## EXERCISE REQUIREMENTS
Take from the entries below the stretch from the line with "This screenshot has height=1586, width=730." through the line with "Given: Select Platin 12 Monate radio button", and return it exactly, leaving the pictures out.

## DATA LISTING

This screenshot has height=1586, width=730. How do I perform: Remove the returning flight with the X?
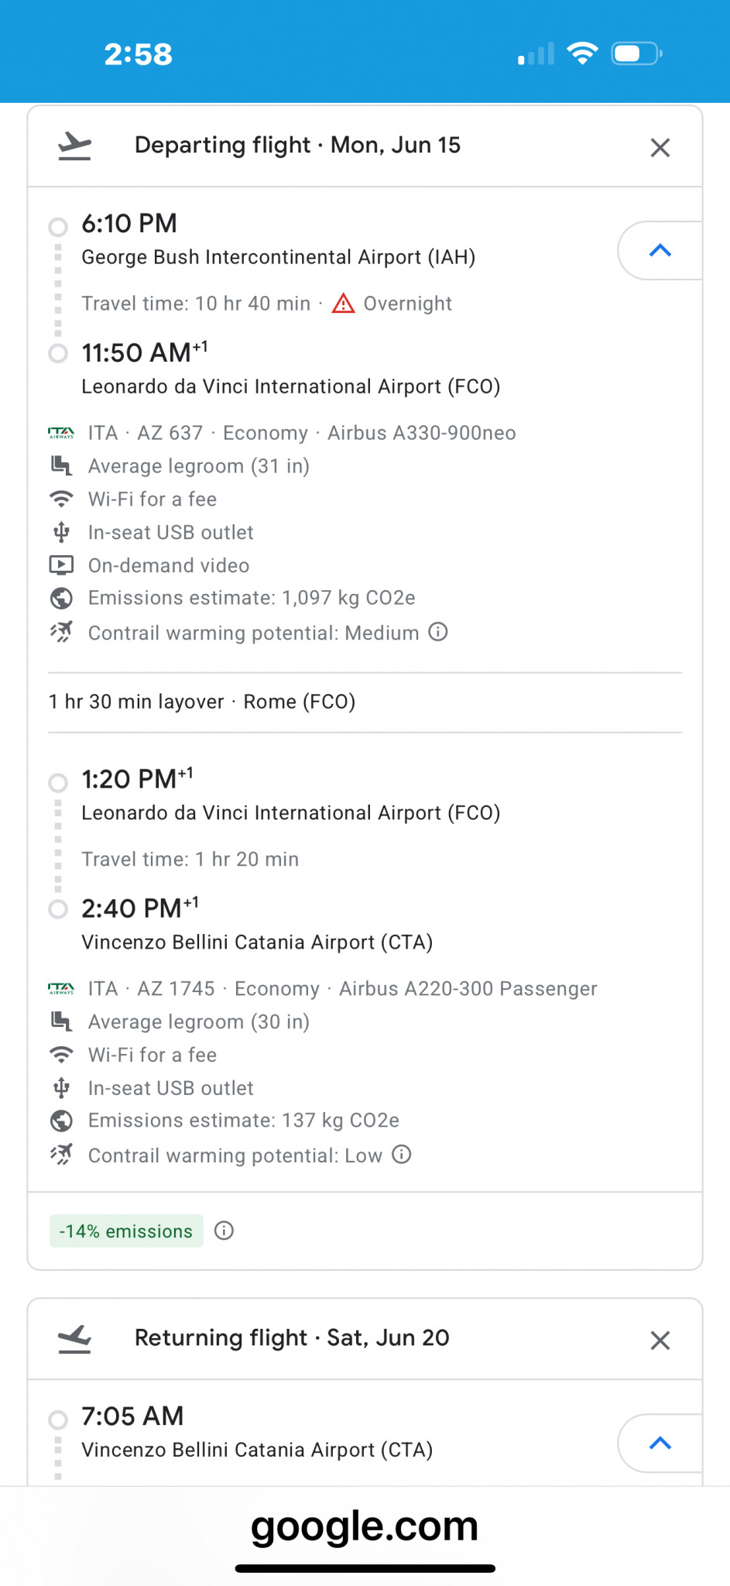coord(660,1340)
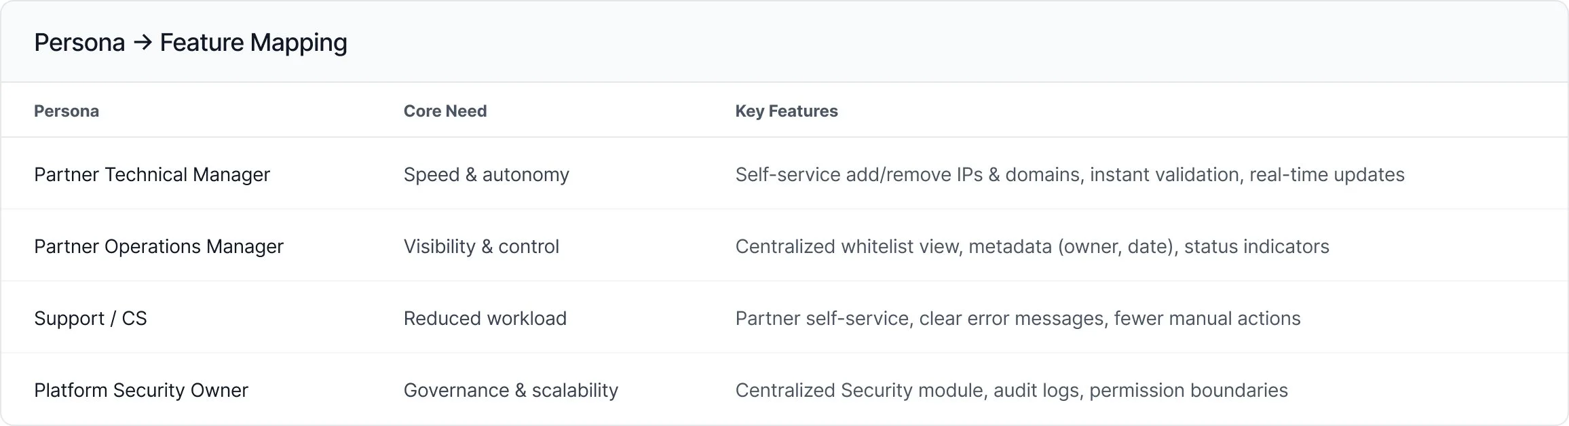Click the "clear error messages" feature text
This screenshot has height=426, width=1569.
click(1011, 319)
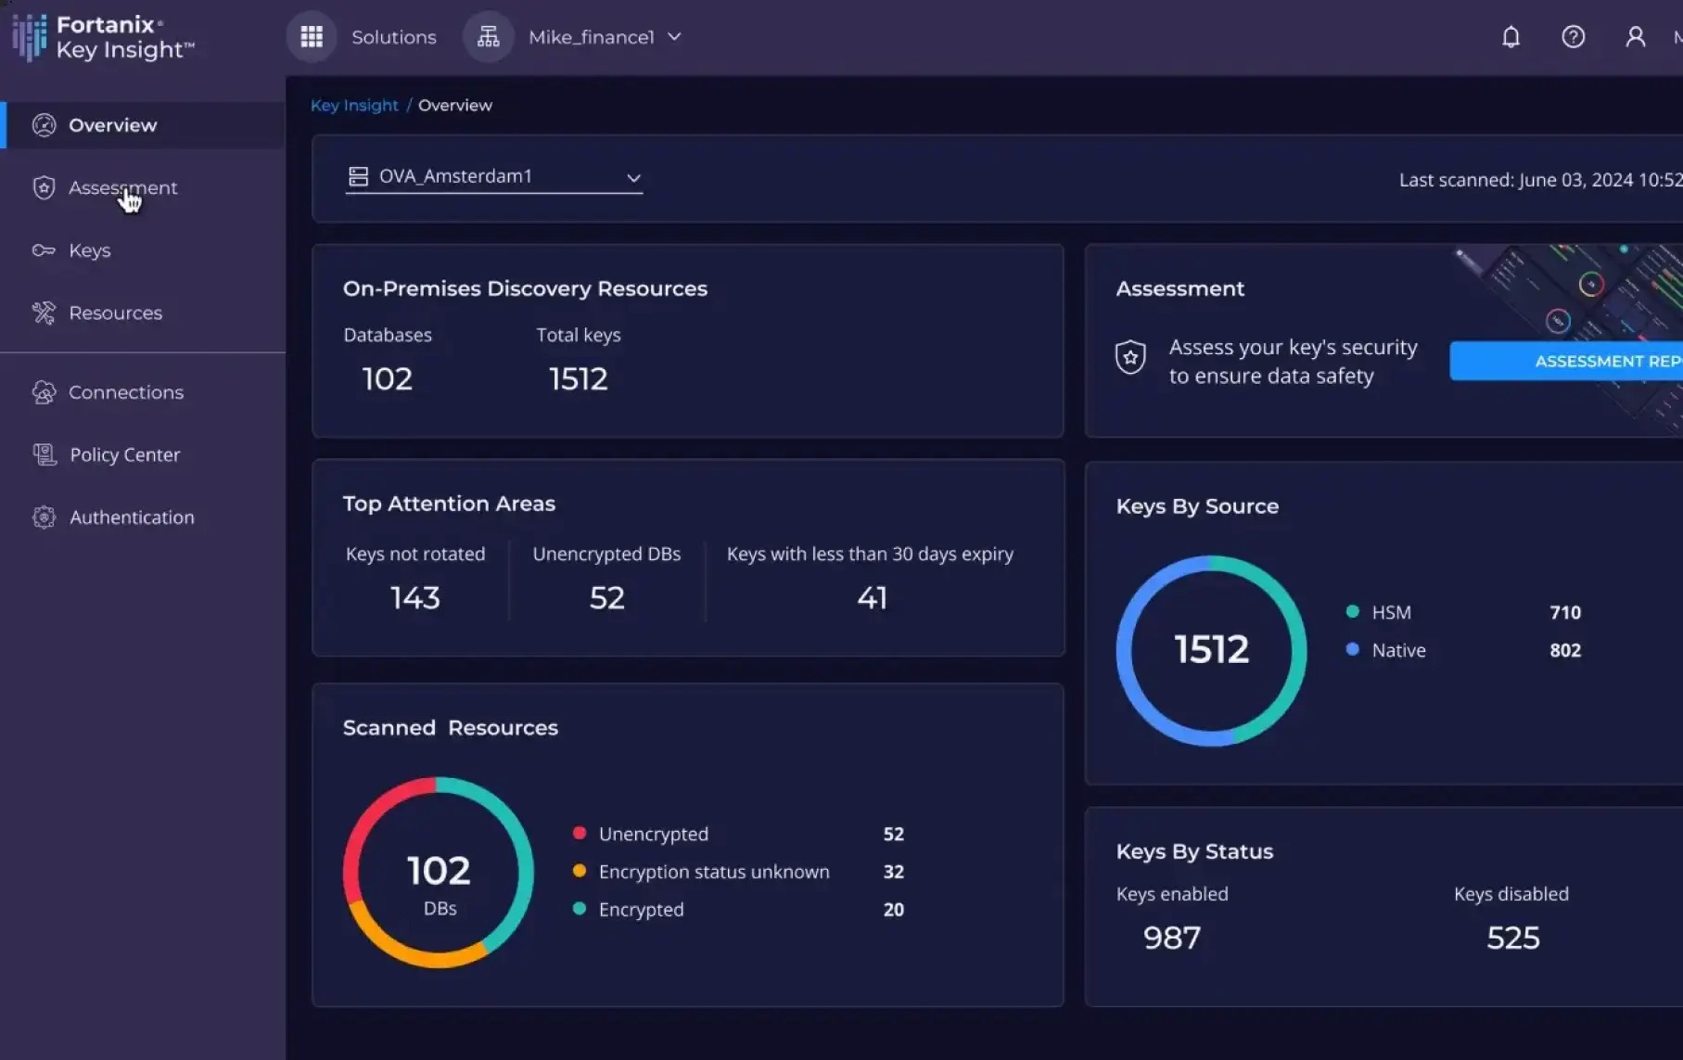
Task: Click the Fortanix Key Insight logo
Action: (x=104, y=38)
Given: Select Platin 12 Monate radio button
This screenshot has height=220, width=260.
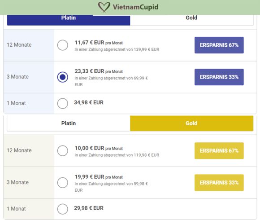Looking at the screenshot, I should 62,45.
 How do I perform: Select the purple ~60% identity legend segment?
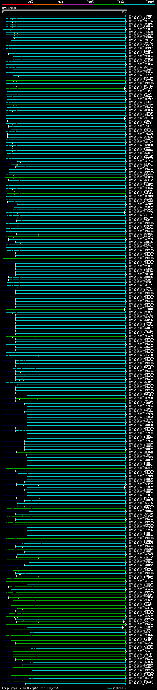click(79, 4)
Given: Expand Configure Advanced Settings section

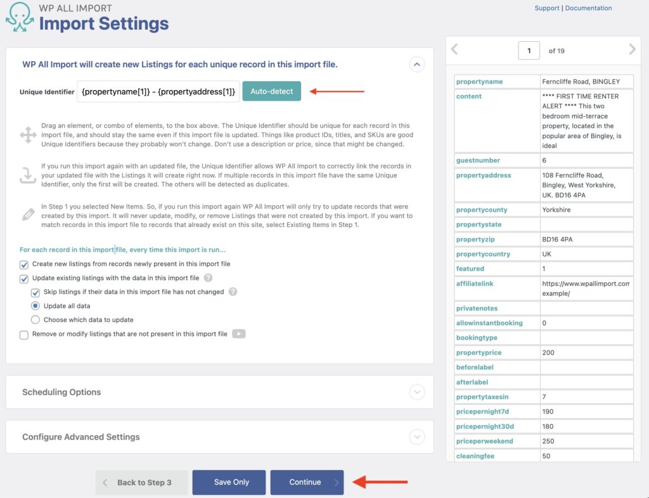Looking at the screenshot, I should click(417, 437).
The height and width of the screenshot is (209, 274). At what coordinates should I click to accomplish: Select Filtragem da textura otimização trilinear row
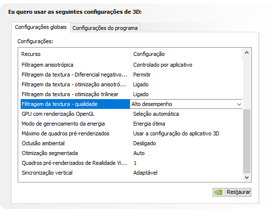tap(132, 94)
...
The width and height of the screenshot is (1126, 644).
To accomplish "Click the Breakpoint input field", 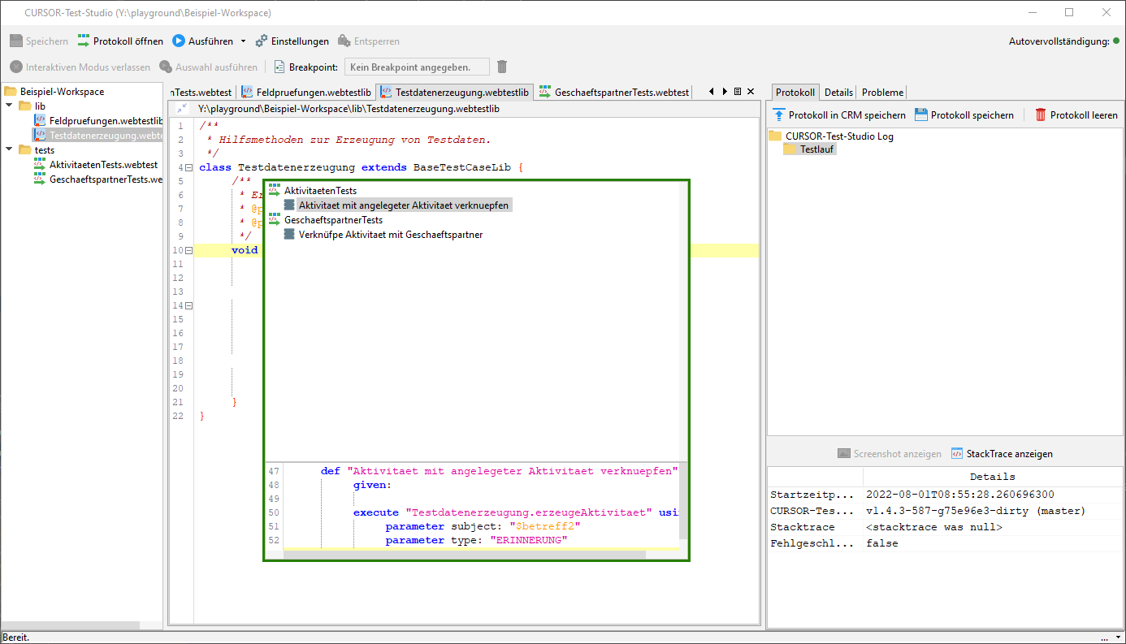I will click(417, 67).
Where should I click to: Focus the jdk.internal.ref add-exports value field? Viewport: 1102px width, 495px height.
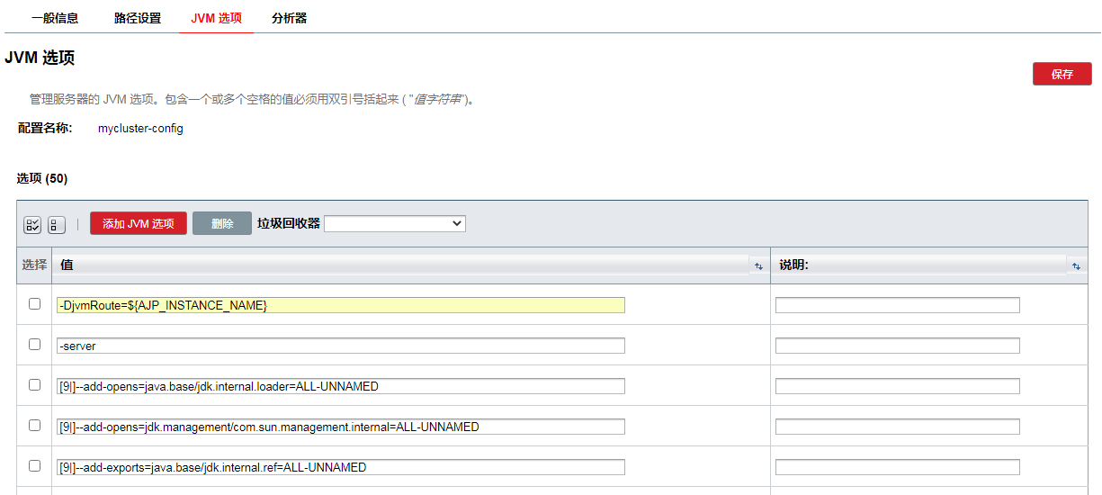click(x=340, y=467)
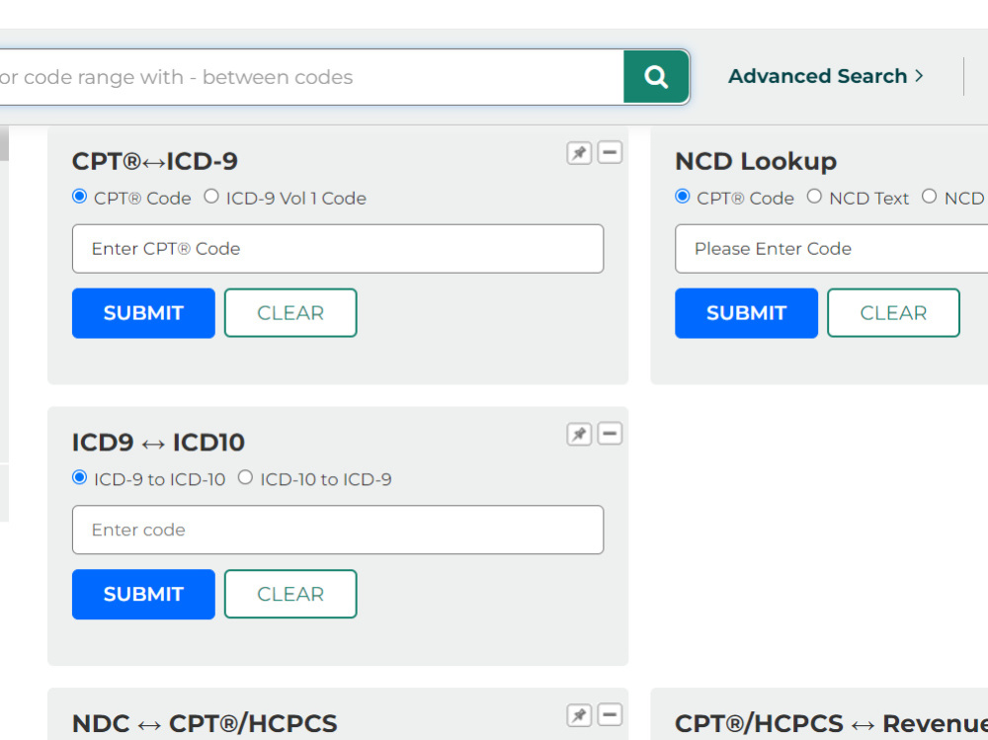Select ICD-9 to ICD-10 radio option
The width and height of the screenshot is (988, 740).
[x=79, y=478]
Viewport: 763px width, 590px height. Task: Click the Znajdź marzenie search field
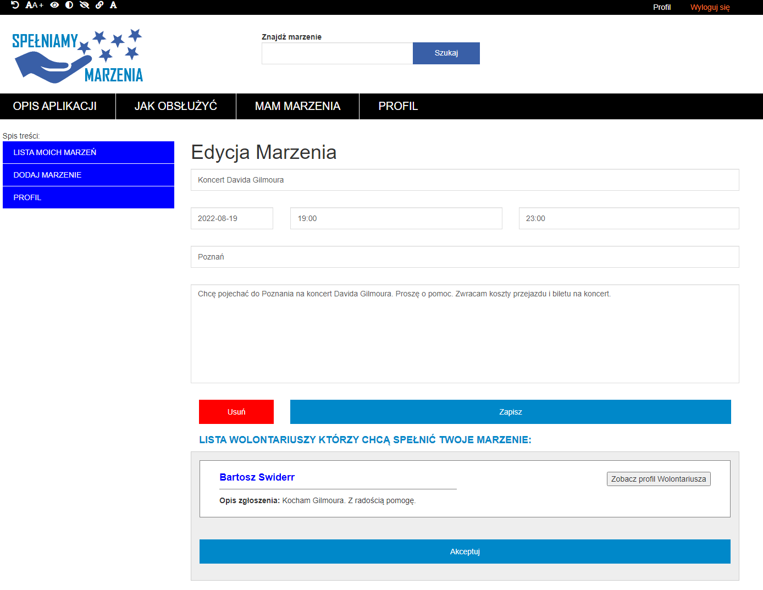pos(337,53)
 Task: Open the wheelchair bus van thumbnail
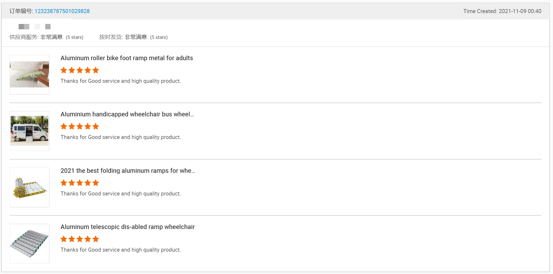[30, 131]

## EXERCISE OUTPUT
This screenshot has height=1586, width=730. How do I perform: Remove the returning flight with the X?
coord(660,1340)
Click the "clear error messages" feature text
This screenshot has height=426, width=1569.
click(1011, 319)
Task: Click the Fortanix Key Insight logo
Action: (x=104, y=38)
Given: Select Platin 12 Monate radio button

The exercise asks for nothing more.